Hybrid cars, regular cars, electric cars, plug-ins, hydrogen fuel cells and even solar--the types of vehicle technologies available today continue to multiply and confuse. To simplify, remember that the basic difference is between the conventional combustion engine and new technologies for powering the engine. "Regular" cars have relied on the internal combustion engine since the automobile was first invented. Recent technologies have combined this engine with an electric engine to create a hybrid. All hybrids tend to greatly increase gas mileage, decrease pollution and save on fuel costs, but not all hybrids are alike.
Internal Combustion Engine
Regular cars use the internal combustion engine, invented shortly before the turn of the 20th century. These engines, until very recently, used gasoline or diesel fuel made from petroleum, a fossil fuel. The engine works by literally burning the fuel, which creates heat and causes expansion of gases, directly causing movement of pistons in the engine.
A perfect combustion reaction would leave only carbon dioxide and water. However, perfect combustion is impossible, so these engines also emit carbon monoxide, nitrogen oxides and particulate pollution--all of which contribute to air pollution. The reliance of a regular engine on fossil fuels means they emit greenhouse gases, or GHG, contributing to global warming. Even partial or 100 percent biofuels will emit GHG, but since biofuels are produced from rapidly growing plants, the idea is that there is a net recycling of GHG. However, the recycling effect depends on the amount of fossil fuels--in the form of fertilizers, pesticides and fuel--that go into producing the biofuels themselves.
A hybrid engine combines internal combustion engine technology with electric engine technology.
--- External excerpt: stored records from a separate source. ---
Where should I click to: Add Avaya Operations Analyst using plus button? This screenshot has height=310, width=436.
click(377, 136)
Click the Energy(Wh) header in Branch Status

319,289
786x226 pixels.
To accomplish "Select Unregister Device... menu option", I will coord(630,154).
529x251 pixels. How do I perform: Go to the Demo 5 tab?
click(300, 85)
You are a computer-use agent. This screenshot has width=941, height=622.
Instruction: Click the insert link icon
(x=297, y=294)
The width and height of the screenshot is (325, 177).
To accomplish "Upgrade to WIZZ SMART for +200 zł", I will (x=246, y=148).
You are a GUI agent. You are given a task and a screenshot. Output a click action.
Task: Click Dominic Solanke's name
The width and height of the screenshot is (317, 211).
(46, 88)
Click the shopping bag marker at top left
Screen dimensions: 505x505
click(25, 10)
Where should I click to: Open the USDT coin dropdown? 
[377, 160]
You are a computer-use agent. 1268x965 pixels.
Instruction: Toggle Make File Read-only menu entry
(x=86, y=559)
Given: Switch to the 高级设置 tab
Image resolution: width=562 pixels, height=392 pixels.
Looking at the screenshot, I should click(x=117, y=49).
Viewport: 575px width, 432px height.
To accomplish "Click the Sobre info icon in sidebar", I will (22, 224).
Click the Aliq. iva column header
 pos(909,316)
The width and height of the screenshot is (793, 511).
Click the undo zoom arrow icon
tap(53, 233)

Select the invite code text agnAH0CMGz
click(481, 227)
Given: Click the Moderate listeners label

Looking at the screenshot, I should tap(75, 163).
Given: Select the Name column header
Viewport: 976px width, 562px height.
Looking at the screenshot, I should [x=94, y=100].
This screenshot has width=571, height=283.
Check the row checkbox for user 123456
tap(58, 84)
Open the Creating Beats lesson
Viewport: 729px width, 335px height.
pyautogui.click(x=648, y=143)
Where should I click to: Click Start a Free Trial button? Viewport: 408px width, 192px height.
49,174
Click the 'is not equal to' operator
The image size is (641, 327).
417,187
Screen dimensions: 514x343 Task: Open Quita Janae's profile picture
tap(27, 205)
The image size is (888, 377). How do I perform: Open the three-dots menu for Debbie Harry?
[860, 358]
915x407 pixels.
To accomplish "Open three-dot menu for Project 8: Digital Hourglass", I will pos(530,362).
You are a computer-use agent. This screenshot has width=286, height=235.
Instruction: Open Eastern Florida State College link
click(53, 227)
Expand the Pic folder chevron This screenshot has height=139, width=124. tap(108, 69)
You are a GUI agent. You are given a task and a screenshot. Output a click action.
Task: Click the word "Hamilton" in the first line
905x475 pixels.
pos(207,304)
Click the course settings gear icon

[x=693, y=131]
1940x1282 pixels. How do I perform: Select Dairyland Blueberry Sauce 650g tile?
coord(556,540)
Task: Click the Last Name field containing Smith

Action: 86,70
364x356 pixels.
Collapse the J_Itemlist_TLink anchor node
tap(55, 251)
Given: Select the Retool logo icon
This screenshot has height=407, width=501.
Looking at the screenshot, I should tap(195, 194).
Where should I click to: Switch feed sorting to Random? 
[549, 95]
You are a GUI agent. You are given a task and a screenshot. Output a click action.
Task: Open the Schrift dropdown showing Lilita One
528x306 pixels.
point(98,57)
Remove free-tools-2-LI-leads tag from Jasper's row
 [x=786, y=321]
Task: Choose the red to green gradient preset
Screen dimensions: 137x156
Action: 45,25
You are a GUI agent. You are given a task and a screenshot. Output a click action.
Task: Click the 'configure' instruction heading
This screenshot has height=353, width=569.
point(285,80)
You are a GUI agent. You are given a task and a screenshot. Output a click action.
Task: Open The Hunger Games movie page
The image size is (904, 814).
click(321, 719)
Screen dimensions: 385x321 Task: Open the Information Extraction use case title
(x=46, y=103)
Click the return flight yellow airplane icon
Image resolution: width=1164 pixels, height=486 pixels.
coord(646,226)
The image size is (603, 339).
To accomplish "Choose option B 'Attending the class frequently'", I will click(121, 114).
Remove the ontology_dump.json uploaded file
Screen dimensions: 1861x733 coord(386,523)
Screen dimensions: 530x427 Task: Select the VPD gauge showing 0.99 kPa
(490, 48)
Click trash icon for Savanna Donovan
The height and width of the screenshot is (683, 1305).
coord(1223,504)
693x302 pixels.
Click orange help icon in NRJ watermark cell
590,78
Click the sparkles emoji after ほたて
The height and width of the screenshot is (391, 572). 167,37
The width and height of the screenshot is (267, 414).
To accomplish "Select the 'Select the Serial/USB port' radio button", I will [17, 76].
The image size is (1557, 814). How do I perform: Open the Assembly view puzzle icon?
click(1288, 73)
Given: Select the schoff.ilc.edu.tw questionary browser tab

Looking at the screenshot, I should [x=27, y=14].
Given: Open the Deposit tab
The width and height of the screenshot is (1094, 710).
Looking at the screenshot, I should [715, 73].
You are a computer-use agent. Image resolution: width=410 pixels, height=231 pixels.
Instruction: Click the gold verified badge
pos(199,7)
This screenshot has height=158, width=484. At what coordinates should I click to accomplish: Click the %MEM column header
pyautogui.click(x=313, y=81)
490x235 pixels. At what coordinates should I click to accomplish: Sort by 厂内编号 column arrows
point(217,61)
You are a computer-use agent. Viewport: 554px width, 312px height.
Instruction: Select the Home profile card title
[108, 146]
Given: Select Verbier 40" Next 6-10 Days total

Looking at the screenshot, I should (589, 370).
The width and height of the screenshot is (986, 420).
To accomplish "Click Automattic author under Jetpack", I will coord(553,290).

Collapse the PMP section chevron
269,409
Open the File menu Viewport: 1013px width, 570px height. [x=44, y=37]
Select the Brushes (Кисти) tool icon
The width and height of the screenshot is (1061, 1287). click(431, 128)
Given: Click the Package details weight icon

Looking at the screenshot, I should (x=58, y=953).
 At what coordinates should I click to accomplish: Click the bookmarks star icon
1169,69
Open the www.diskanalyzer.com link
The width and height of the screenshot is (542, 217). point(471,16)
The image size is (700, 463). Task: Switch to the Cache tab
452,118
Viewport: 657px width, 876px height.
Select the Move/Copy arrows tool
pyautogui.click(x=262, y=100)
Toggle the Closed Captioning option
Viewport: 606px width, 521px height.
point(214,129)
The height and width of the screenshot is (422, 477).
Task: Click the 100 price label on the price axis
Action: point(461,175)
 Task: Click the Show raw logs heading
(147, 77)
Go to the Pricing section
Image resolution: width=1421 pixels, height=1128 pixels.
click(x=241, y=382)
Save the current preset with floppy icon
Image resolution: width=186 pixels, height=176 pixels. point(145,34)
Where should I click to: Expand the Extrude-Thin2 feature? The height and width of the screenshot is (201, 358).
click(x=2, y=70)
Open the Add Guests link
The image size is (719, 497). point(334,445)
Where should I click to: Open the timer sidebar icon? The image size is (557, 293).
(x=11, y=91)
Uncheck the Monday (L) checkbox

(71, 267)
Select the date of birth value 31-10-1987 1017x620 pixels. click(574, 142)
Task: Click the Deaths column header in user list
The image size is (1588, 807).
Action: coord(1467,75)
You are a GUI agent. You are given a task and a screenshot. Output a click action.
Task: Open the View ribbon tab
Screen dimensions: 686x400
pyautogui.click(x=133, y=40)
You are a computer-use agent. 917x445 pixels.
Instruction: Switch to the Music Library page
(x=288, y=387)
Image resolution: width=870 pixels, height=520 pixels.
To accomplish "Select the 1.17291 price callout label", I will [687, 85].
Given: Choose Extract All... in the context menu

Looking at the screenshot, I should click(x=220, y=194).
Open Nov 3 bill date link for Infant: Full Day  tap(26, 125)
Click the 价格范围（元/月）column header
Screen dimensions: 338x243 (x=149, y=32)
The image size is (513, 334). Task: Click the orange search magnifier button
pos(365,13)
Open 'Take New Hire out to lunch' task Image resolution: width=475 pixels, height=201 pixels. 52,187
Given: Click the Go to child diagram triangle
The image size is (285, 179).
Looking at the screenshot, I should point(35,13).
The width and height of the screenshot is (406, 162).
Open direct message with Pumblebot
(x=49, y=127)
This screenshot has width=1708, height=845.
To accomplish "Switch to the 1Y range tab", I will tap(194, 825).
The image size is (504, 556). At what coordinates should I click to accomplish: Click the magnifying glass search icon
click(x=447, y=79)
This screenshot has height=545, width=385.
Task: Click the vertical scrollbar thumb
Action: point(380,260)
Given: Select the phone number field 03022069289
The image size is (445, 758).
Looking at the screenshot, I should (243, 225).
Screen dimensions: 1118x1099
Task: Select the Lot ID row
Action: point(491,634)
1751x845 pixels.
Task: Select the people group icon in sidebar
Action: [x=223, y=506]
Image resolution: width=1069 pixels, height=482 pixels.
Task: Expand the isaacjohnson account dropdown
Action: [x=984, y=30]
The electric half of the engine uses powerful batteries to store energy. The plug-in hybrid requires that a car recharge its electric engine by plugging into a source of electricity from the "grid." The grid is the system of generation that supplies virtually all of our electricity, and the source of that electricity may be fossil fuels--primarily coal--or renewables, such as hydro, wind or solar.
All hybrids greatly increase the fuel efficiency of cars and decrease tailpipe emissions, as well as energy costs, because they allow the electric engine to replace power when the internal combustion engine is least efficient, such as during start up. Some hybrids, such as the GM Volt, will allow sole use of the electric engine in the first 20 miles of driving. However, the source of your electricity greatly affects a plug-in's reduction of GHG. The "green" factor for plug-ins overall relies on an increasing level of renewable energy supplied to the nationwide grid.
A "true" hybrid engine also combines internal combustion and electric engines, but the electric battery is recharged completely by waste heat and energy from the conventional engine when the car is decelerating. This means a true hybrid, such as the Toyota Prius, does not require plug in to an external source of energy at all. Because they do not require plug-in, these cars will not run out of charge and they decrease emissions of pollutants and GHG absolutely. They use no fossil fuels or any other type of fuel from the grid to power the electric half of the engine.
Some hybrids, including some plug-ins, are being developed to also allow the eventual use of diesel, biofuels or hydrogen fuels to power the internal combustion part of the engine.